I wonder if I have made a huge mistake. For the past four years, I have had this huge ache in my chest that nothing can ever take away.
I made the painful decision to have my daughter, now 18 years old, placed into a home for the severely handicapped. At fourteen (and now, at the present time), Miranda (also called Mandy) is unable to talk, walk, dress (or feed) herself, and is incontinent: she required care upwards to 24 hours a day.
There isn't a day where I don't think of her.
I had her placed into The Home because I couldn't deal with her disabilities. Her needs severely altered my life as I knew it: she took up a lot of my precious time and it truly angered me. I decided I couldn't "take anymore", so I, more or less, "threw her away", and now I am regretting my decision to this very day.
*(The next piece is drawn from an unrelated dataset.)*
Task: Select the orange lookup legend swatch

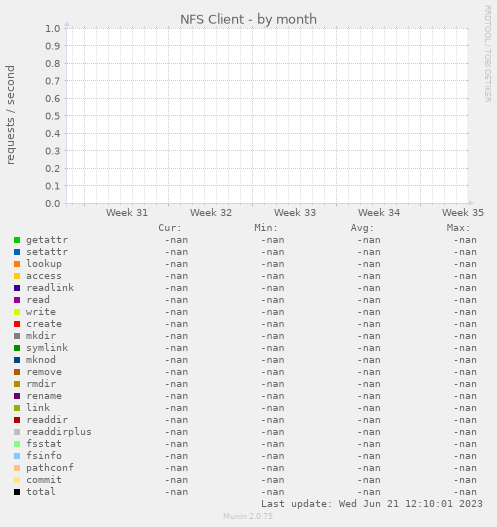Action: [x=17, y=264]
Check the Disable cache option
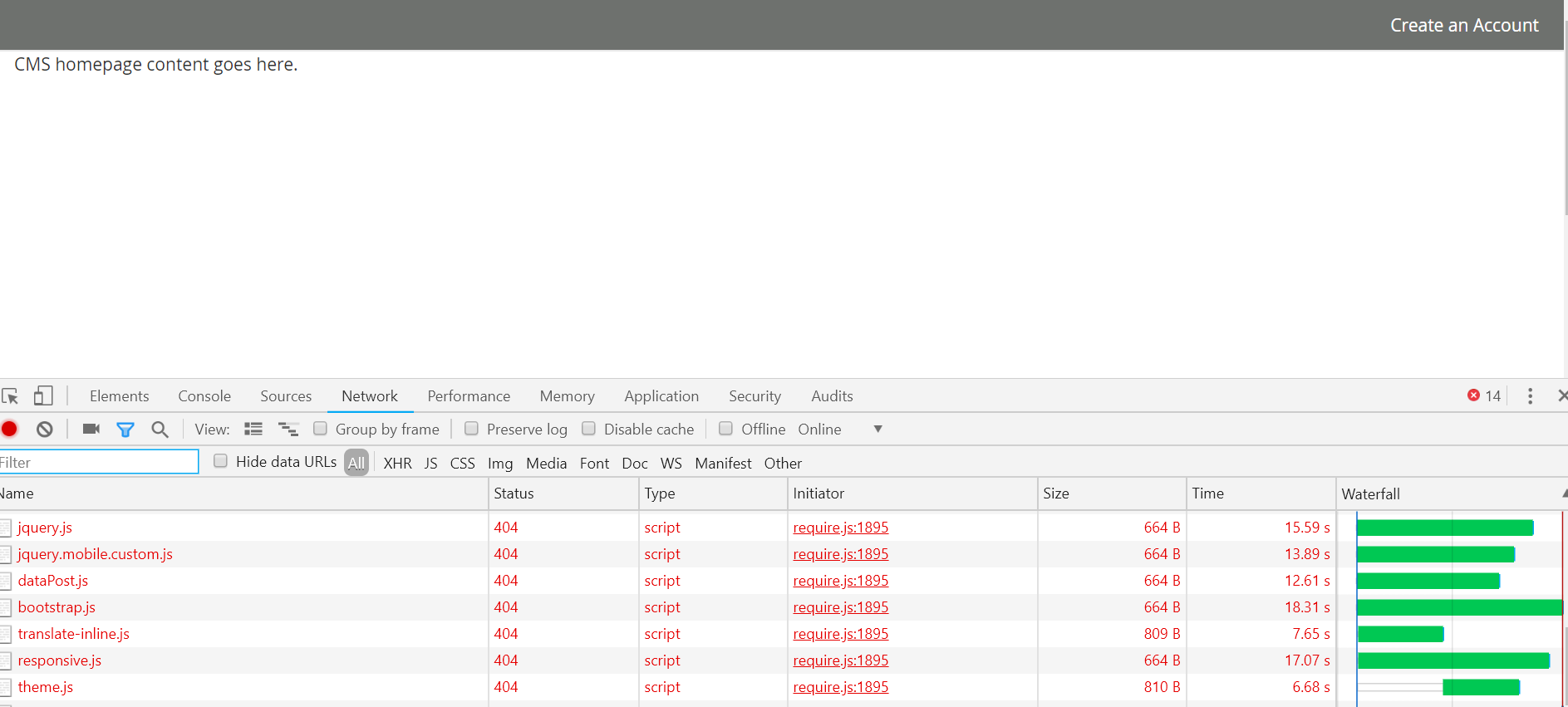This screenshot has width=1568, height=707. [589, 429]
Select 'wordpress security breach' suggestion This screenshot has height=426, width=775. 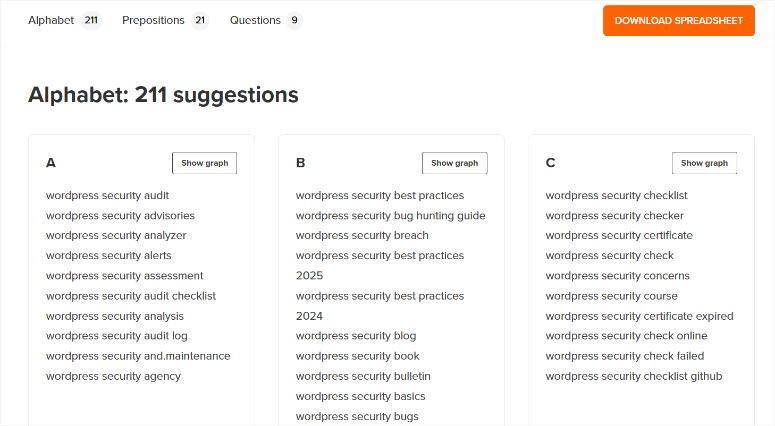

It's as if my daughter died because I still grieve for her. She is not dead: Mandy is very much alive, but the pain I feel in my heart is as if she had died. I feel as I have failed her and I feel as if I have failed myself because I gave up on her when Mandy needed me the most.
I now know that it isn't Mandy's fault that she born the way she is: it was just an ugly, nasty incident that didn't have to happen and now because of the negligence of a doctor, her future has been forever changed. (I sued that doctor and won; the doctor has since had his medical license suspended, but his mistake cost my daughter a normal life.)
Christmas for us has been hard. We haven't really had much to celebrate, not without our precious Mandy. Mandy doesn't deserve to be in a home with strangers caring for her needs: she deserves to be here with US, her own family!! We haven't had a tree up since Mandy left and we aren't even sure if she even knows it is Christmas time, so we never really bothered.
I have been seeing a counselor about my ongoing depression, but it doesn't seem to be doing much good. I wonder if it would be too late if we could change our minds and take Mandy out of The Home and have her come back to us, where she belongs. We could try again and try to make her life just a little more enjoyable; she may be severely disabled to a lot of people, but Mandy desrves to have a good life!